The benefits of meditation are well known and emerging research seems to indicate what we have known for a long time – that meditation is good for our physical and mental health.
Now a new research from a Texas Tech University faculty member shows that it can significantly improve attention, working memory, emotional regulation, self-control, cognitive performance, and reduce stress.
Yi-Yuan Tang, a professor in the Department of Psychological Sciences, has developed a novel method of mindfulness meditation which he calls Integrative Body-Mind Training (IBMT).
IBMT avoids struggles to control thought, relying instead on a state of restful alertness that allows for a high degree of body-mind awareness while receiving instructions from a qualified coach, who provides body-adjustment guidance, mental imagery and other techniques while soothing music plays in the background. Thought control is achieved gradually through posture, relaxation, body-mind harmony and balance.
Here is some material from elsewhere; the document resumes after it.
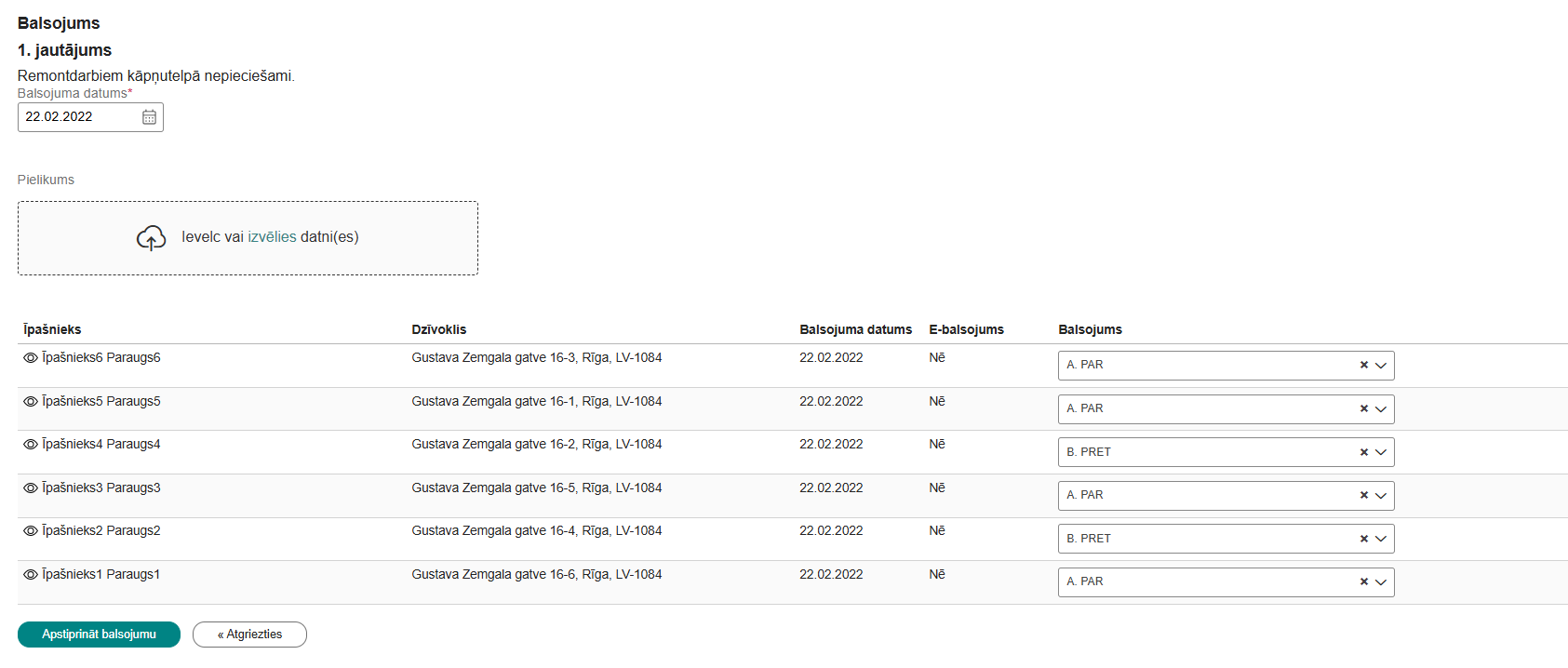Clear the vote for Īpašnieks2 Paraugs2
The image size is (1568, 668).
pos(1363,539)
Tang says the specific parts of the brain most affected by IBMT is the anterior cingulate cortex and adjacent medial prefrontal cortex. These parts are mainly involved in self-control ability. Tang believes that since IBMT can improve self-control effectively, it may help prevent and treat mental disorders. In the education field, since IBMT improves attention, cognitive performance and self-control, it can help those with ADHD or learning difficulties to improve academic performance and school behavior.
The next step in Tang’s research will be to engage in more studies to fully understand brain-body mechanisms of mindfulness and their applications.